### Text segment

╔══

Sukhdeep Aurora, Chief People Officer – ANAROCK Property Consultants
When it comes to the factors influencing recruitment trends in Indian real estate in 2018, a lot comes to mind. However, there are three interesting developments which can be considered predominant among them:
1. Technology adoption
Adeptness in digital technology and upskilling to Digitech skills are definitely prime watchwords for selecting the right candidates. To be sure, technology is the change driver around which more and more real estate recruitment decisions will be taken.
This is because, whether an industry which tends to hang stubbornly on to the traditional ways of doing its business likes it or not, technology will replace – and in fact is already replacing – at least 75% of the traditional methods of sourcing real estate opportunities at both the buyers’ and sellers’ end. In this highly opportunistic market, operational speed is of greater essence than ever before, and the use of technology to achieve this speed is indispensable.
Nor is this increasing focus on technological skills limited to just consultancies – even developers have woken up to the fact that they cannot survive any longer without getting the ‘tech edge’, and prefer hiring young people who have these skills in their DNA, so to speak, rather than investing in upskilling their existing workforce.
Especially in the case of smaller developers, there is a very visible aversion to technology adoption among older employees who fail to understand what all the fuss is about. However, such developers face a much deeper problem. Their inherent lack of knowledge about modern technology-driven ways of doing real estate business makes hiring the right talent difficult. In many cases, they would have to change almost their entire staff – beginning with HR – to not only hire but also adequately utilize more tech-adept people.
In response to the deep-rooted technology handicap that such developers face, the agiler real estate consultancies and brokerages leveraged real estate technology long before, and are able to provide their clients with the benefits of this expertise. Being already tech-entrenched, they also know exactly which kind of talent to hire, and provide constant upskilling to ensure that they stay ahead of the constant and lightning-fast tech learning curve.
2. RERA (non) compliance
The second real estate hiring trend of note in 2018 is dictated by the recent policy changes which have defined how real estate business is done in India. While it has not managed to make a 360-degree sweep of them as yet, RERA is in the process of eliminating non-registered property brokers from the field.
Individual brokers working with a real estate consultancy are covered under the company’s RERA registration and do not need to register under RERA individually. However, this game-changing act has still had a distinct impact on the hiring activities of RERA-registered consultancies. Many smaller brokerages (and individual brokers) do not, for any of a number of reasons, see themselves as having much of a future in the post-RERA era.
The operatives which such agencies have had to let go, and individual brokers who have some degree of real estate experience but cannot hope to succeed on their own now, are currently scouting the job market for opportunities. The numbers here are considerable, and the result is that there is something of a glut of aspiring real estate agents applying with RERA-registered property consultancies.
However, because of the stringent rules that RERA requires property consultancies to comply with, less than 10% of this newly-available talent is actually recruitable by serious real estate firms.

╚══

### Task prompt
Reproduce word for word the part of the real estate hiring article that begins with the words containing "This is because, whether" and ends with "their existing workforce.". Rely only on the real estate hiring article itself.

### Recorded data
╔══

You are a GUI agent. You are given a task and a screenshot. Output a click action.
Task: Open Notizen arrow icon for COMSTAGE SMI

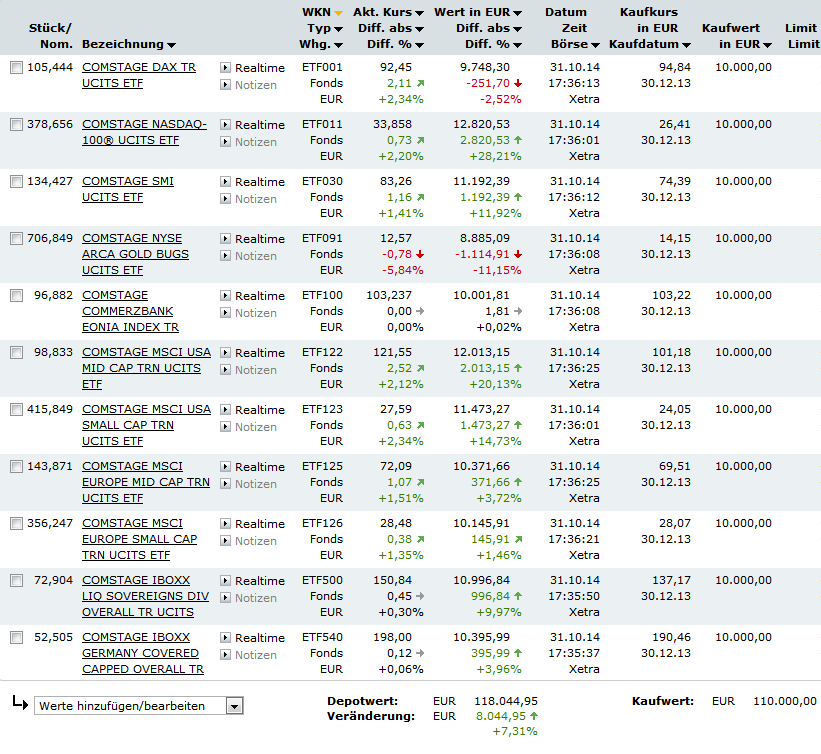225,198
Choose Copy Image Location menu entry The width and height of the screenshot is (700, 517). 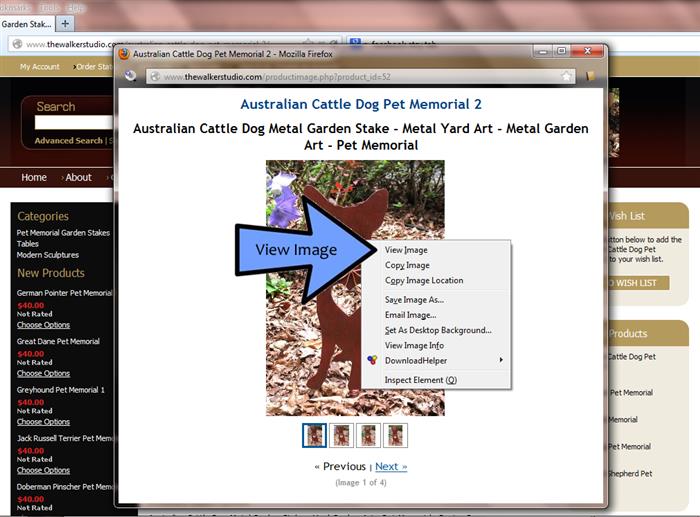[424, 281]

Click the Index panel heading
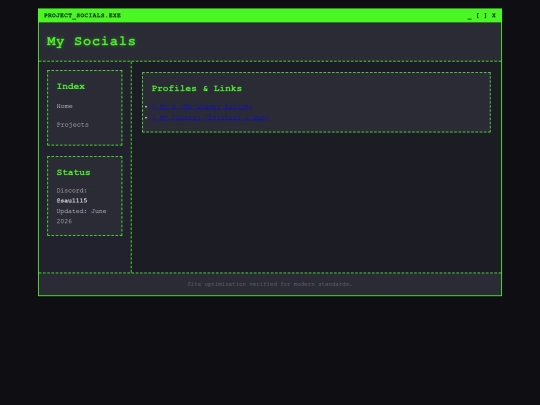(71, 86)
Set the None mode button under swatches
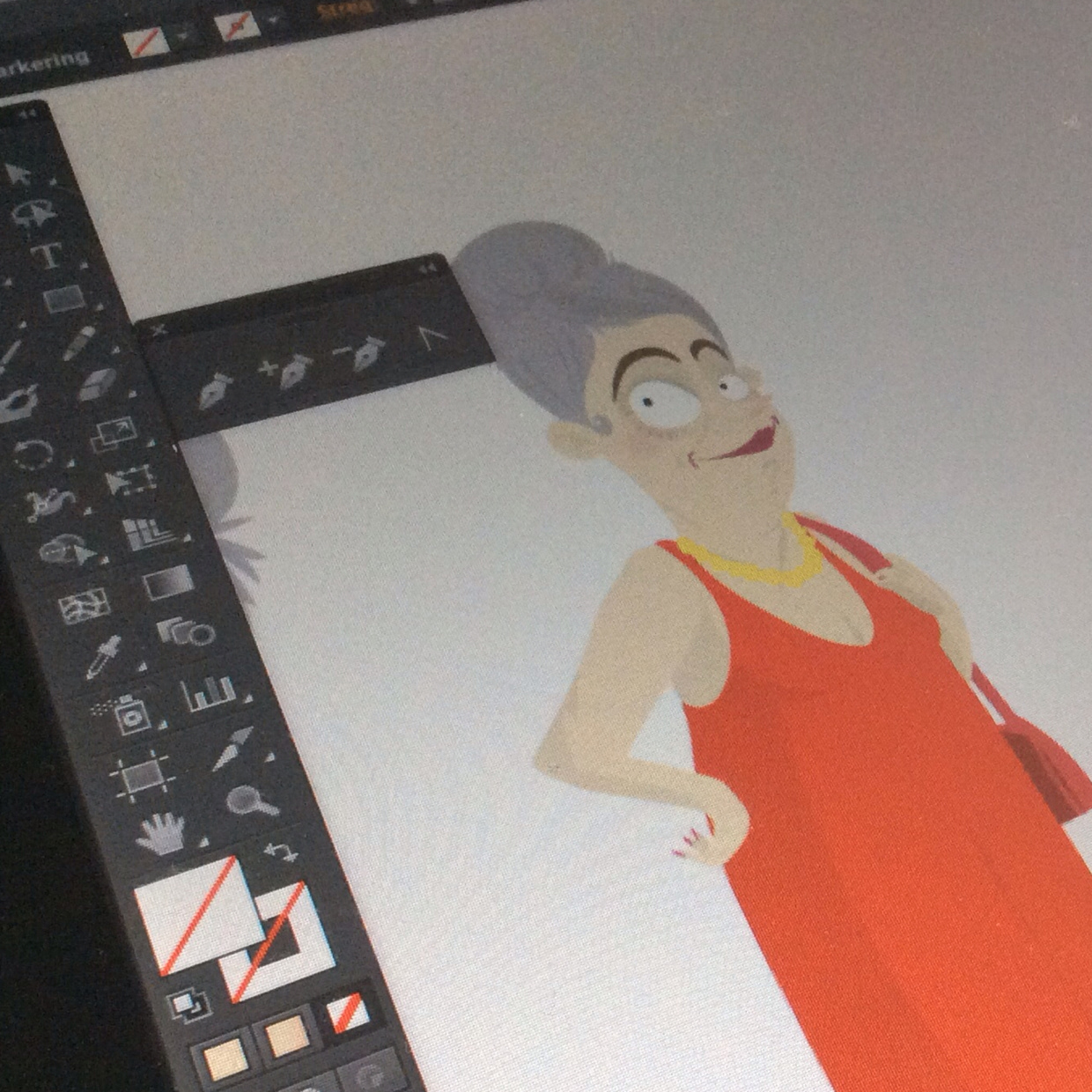Viewport: 1092px width, 1092px height. coord(347,1012)
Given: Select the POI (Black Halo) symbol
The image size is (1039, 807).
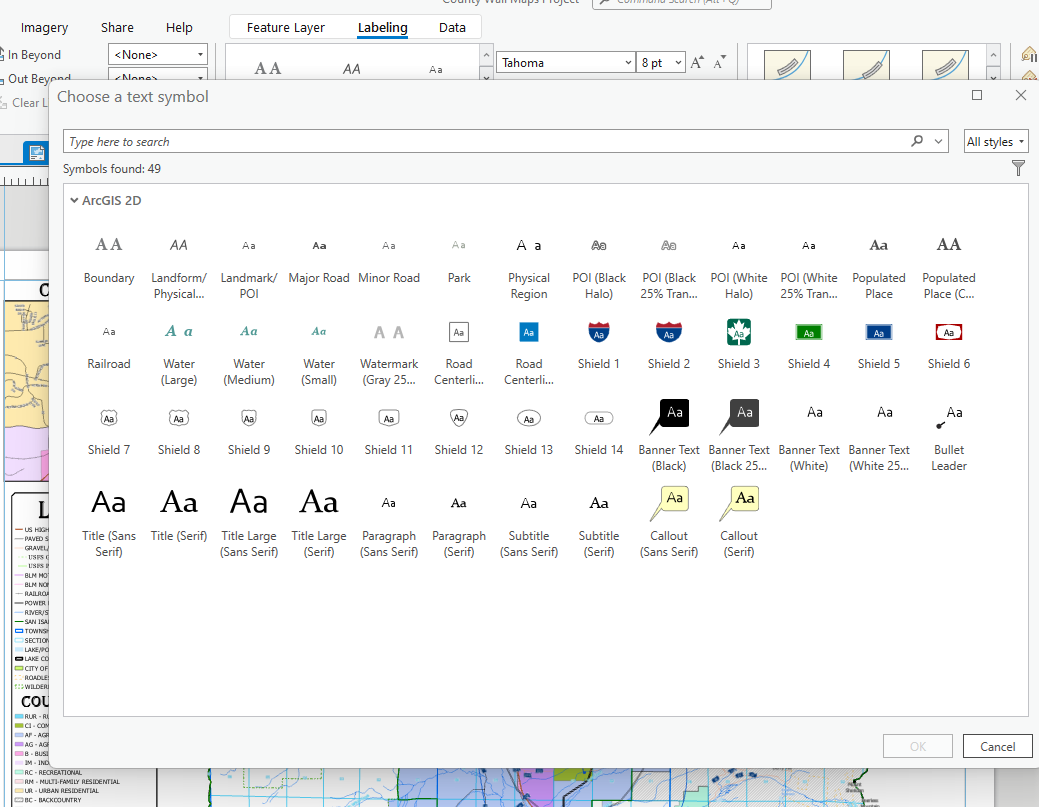Looking at the screenshot, I should [598, 244].
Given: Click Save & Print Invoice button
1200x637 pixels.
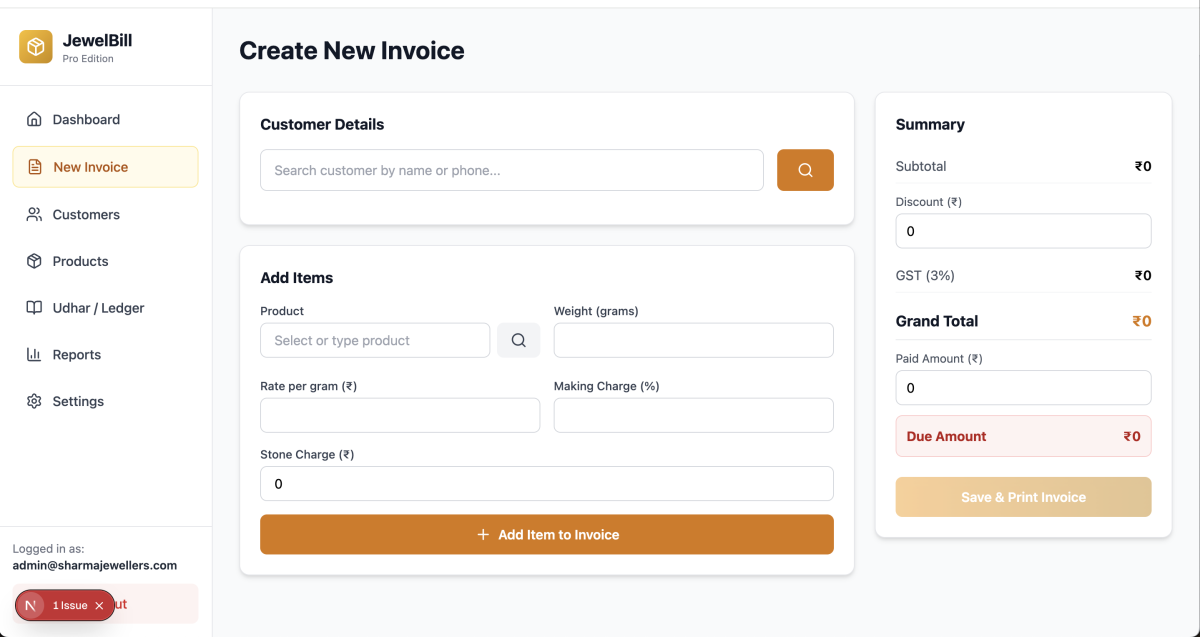Looking at the screenshot, I should [x=1023, y=497].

╚══

### Written response
This is because, whether an industry which tends to hang stubbornly on to the traditional ways of doing its business likes it or not, technology will replace – and in fact is already replacing – at least 75% of the traditional methods of sourcing real estate opportunities at both the buyers’ and sellers’ end. In this highly opportunistic market, operational speed is of greater essence than ever before, and the use of technology to achieve this speed is indispensable.
Nor is this increasing focus on technological skills limited to just consultancies – even developers have woken up to the fact that they cannot survive any longer without getting the ‘tech edge’, and prefer hiring young people who have these skills in their DNA, so to speak, rather than investing in upskilling their existing workforce.